If you forget to autoclave them or not done properly you end up with infected patients, risk is just too much

jjk166 2 hours ago | parent | next [-]

We sterilize plenty of other common tools like scalpels so that doesn't seem like a valid reason. Obviously the disposable design is not even an adequate solution to the risk of cross contamination. I would imagine if it were a real concern you could easily add something like a color changing strip that would indicate whether the needle has been autoclaved since its last use without rendering it useless.

seb1204 3 hours ago | parent | prev | next [-]

Sounds like the same risk as this situation of reusing them.

kube-system 2 hours ago | parent [-]

Well if you’re going to infect people, might as well save money while doing so :)

NDlurker 3 hours ago | parent | prev [-]

Prions aren't destroyed by autoclave

Marsymars 2 hours ago | parent | next [-]

They can "survive" autoclave cycles that render other pathogens dead/inactive, but there do exist autoclave cycles that seem to pretty reliably inactivate prions.

Loughla 2 hours ago | parent | prev [-]

No but viruses and bacteria are. What's your point and how common is transmitting prions?

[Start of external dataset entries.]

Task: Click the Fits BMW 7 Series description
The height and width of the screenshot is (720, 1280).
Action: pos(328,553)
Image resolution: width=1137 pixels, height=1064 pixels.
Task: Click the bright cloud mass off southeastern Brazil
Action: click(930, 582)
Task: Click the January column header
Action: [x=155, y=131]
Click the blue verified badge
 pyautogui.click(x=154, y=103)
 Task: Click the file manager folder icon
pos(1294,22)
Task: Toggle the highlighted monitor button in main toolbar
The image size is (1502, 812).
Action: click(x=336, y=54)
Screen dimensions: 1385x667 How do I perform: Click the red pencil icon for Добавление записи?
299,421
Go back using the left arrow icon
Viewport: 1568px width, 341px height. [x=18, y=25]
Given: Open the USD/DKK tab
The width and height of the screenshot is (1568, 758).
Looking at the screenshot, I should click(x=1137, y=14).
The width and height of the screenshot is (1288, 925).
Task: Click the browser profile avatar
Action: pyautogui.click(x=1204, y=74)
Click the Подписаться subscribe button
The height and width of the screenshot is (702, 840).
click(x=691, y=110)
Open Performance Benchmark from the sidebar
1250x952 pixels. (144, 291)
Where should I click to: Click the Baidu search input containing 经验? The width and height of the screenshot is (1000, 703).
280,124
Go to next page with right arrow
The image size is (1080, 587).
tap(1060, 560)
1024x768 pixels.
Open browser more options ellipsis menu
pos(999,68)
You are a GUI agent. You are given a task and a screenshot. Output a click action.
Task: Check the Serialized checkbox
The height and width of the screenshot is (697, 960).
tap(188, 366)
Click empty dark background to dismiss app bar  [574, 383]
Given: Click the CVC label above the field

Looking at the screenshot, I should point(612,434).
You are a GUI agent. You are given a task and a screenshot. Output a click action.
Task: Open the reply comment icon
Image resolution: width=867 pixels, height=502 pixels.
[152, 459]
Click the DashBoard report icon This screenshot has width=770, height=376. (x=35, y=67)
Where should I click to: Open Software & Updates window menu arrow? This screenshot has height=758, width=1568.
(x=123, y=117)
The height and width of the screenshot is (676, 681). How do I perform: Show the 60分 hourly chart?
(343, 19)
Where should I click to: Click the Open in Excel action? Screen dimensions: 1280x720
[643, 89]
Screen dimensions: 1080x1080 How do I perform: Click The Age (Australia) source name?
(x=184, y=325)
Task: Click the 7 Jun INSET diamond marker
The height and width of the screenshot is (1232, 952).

NDlurker 2 hours ago | parent [-]

My point is disposable is superior

kqgnkqgn 3 hours ago | parent | prev [-]

If you can't trust them to follow the very easy directions of "throw away the single use syringe", how likely is it that they are going to follow the much more complicated process of properly sanitizing the glass syringe?

themafia 2 hours ago | parent | prev | next [-]

> The unit costs are...high in the US

So many products are bundled into purchase agreements at hospitals that you can't, in general, sensibly talk about per-unit costs.

heffert an hour ago | parent | prev | next [-]

That's terrible. We should import millions of these people to our own countries, where many of them will work in healthcare.

nameconflicts 3 hours ago | parent | prev [-]

1. They're talking about the current situation, but you're bringing up history. 2. Given the lessons from the past, why would you still want to do something this dangerous?

seb1204 3 hours ago | parent | next [-]

Cost, or availability due to cost. Still a driver in developing countries.

SanjayMehta 3 hours ago | parent | prev [-]

From the WHO article linked to by GP, the issue is that patients also insist on injections over oral meds.

That's driving the insistence on injections, and rural doctors/clinics cutting corners.